» Document passage
No. A credible graduate institution will require official transcripts, i.e., those that (1) display grades earned and (2) are transmitted directly from the Registrar.

How should I select individuals to write recommendations?

As a general guide, you should request recommendations from individuals who can provide an evaluation of those details that you present about yourself. Most programs require three letters. You should choose one faculty mentor or other appropriate professional who has guided you in a project requiring original scholarship and one faculty member with whom you have taken at least one advanced course in or related to your proposed graduate discipline; both should be very familiar with the quality of thinking you have demonstrated and work you have produced. For the third letter, ask either another course professor or mentor; it will add strength to your application if a second mentor recommends you on the basis of a research experience that does not duplicate the first letter.

The application guidelines strongly suggest that letters of recommendation be submitted on line, but one of my professors prefers paper. Will that be a problem?

Although it’s understandable why an admissions office prefers materials to be collected in one electronic file (or paper envelope), there should be a provision for submitting hard-copy letters. Check the web site for a form that can be printed for the professor, and ask her to mail it in for you.

How strict are application deadlines?

They are very strict for admission to competitive programs and for consideration for fellowship awards; deadlines tend to be less strict and later in the year for less competitive programs.

Will I be eligible for a waiver of the application fee?

» Supplied entries

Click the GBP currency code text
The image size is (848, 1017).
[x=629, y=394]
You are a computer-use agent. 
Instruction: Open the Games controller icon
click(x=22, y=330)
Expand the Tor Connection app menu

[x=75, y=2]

» Exercise directions
In the graduate admissions FAQ, condense the paragraph beginning "As a general guide, you should request recommendations" into a bulleted list that keeps its main facts.

» Task response
- Ask for recommendations from people who can evaluate the details you present about yourself.
- Most programs require three letters.
- First letter: a faculty mentor or other appropriate professional who guided you in a project requiring original scholarship.
- Second letter: a faculty member with whom you took at least one advanced course in or related to your proposed graduate discipline.
- Both of these writers should know the quality of your thinking and work very well.
- Third letter: another course professor or a mentor. A second mentor who recommends you based on a research experience that does not duplicate the first letter strengthens your application.